The most romantic pavilion of the Alexander Park, the Chapelle has been revived after restoration and is open for visiting daily from 9 a.m. to 7 p.m.
After over 70 years in poor condition, the revival of the Chapelle is Tsarskoe Selo’s main restoration project in this year of the Museum’s centenary celebration.
The Chapelle (French for “chapel”) pavilion was built on the former Menagerie’s territory in 1825–28 to a design by the architect Adam Menelaws, who partly used the walls of a mid-eighteenth century Lusthaus (amusement pavilion). Placed on the edge of the Alexander Park, the Chapelle looks like a small Gothic chapel “dilapidated by time”.
The pavilion consists of two square-based towers connected by a broad arch. One of the towers totally “collapsed”. The other one, with Gothic buttressed corners, is terminating in a tall pyramid roof with a rooster-shaped weather vane. The Gothic spears at the roof’s base are decorated with flower-shaped ornaments called fleurons.
The walls have lancet entrance portals on the lower level and Gothic windows on the upper levels. A narrow stone staircase leads to an open terrace above the archway and into a room or chapel inside the tower.
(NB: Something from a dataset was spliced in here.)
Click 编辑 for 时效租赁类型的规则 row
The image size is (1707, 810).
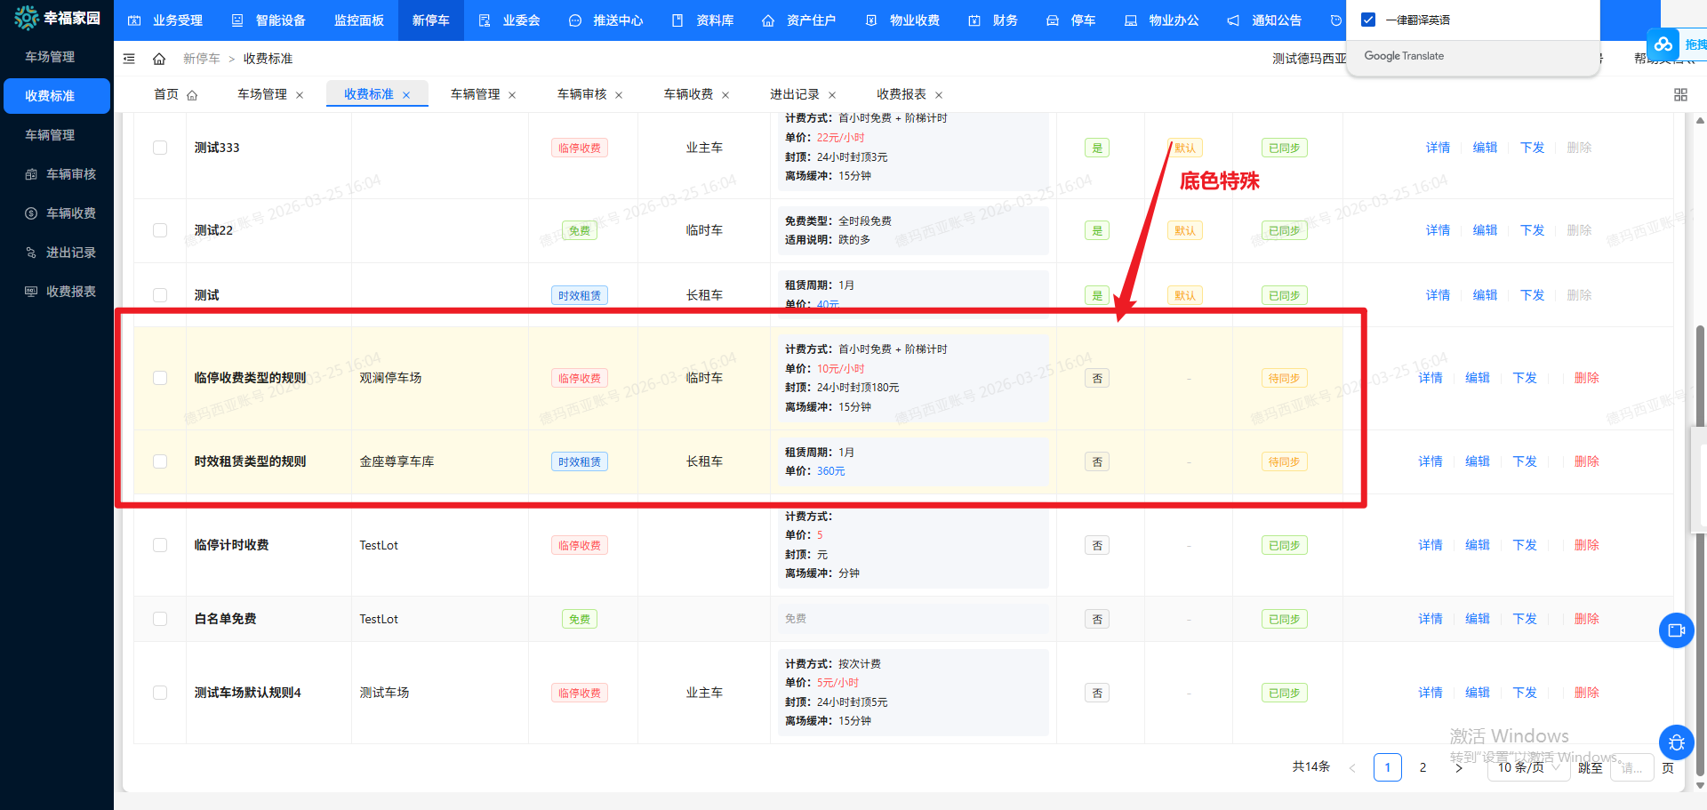pyautogui.click(x=1477, y=461)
At the base of the vaults inside the chapel there were the figures of angels by Vasily Demuth-Malinovsky, one of the best Russian sculptors during the first half of the nineteenth century. The white Carrara marble statue of Christ that stood on a red granite pedestal by the south wall (and is now in the collection of the State Hermitage) was commissioned from the German sculptor Johann Heinrich von Dannecker. The room with the statue was decorated by Demuth-Malinovsky and the painter Vasily Dadonov.
Click pictures above and below to enlarge them. Three rows below show Chapelle before (leftmost), during (middle) and after restoration (rightmost):
Opened as a museum after the 1917 revolution, the Chapelle was soon closed for low attendance in the early 1930s and used for residential purposes until WWII. The tower suffered considerable damage in bombardments during the war. The striking clocks, weather vane and coloured glass windows were lost.
After conservation works and a major roof repair in 1950–51 and several unfulfilled renovation projects, the Chapelle remained closed for decades until a thorough inspection was carried out and a restoration design was developed in 2011. Approved by a 2014 historical and cultural expertise, the project received federal financing for high-priority repairs, followed by restoration works performed by the company Lapin Enterprise in 2017-18. The 123 million rouble restoration project was financed from the federal budget and the Museum’s own funds.
The restorers replaced the damaged weathervane and conserved the interior painting. Instead of the statue of Christ, the chapel room now has the statue by Ivan Vitali depicting the youngest daughter of Nicholas I, Grand Duchess Alexandra Nikolaevna (or Adini as the family called her) with her child as the Madonna in the clouds who is about “to fly into the sky”. At 19, weakened by acute tuberculosis, Adini and her infant died during premature birth at the Alexander Palace of Tsarskoe Selo in late July of 1844. The sculptor took Adini’s death mask to create the marble statue for the now non-existent Small Chapelle, which was built in 1845 to commemorate one year since Adini’s death. The statue was installed there in 1850 and has been kept in storage by the Museum during the last decades.
Revived together with the Chapelle is the Lilac Alley of the Alexander Park, running nearby from the Krestovy Canal to the Rose Gatehouse. Seventy lilac bushes of historic French varieties planted there, including ‘Madame Lemoine’ and ‘Charles Joly’, should make it one of the park’s most beautiful walking trails.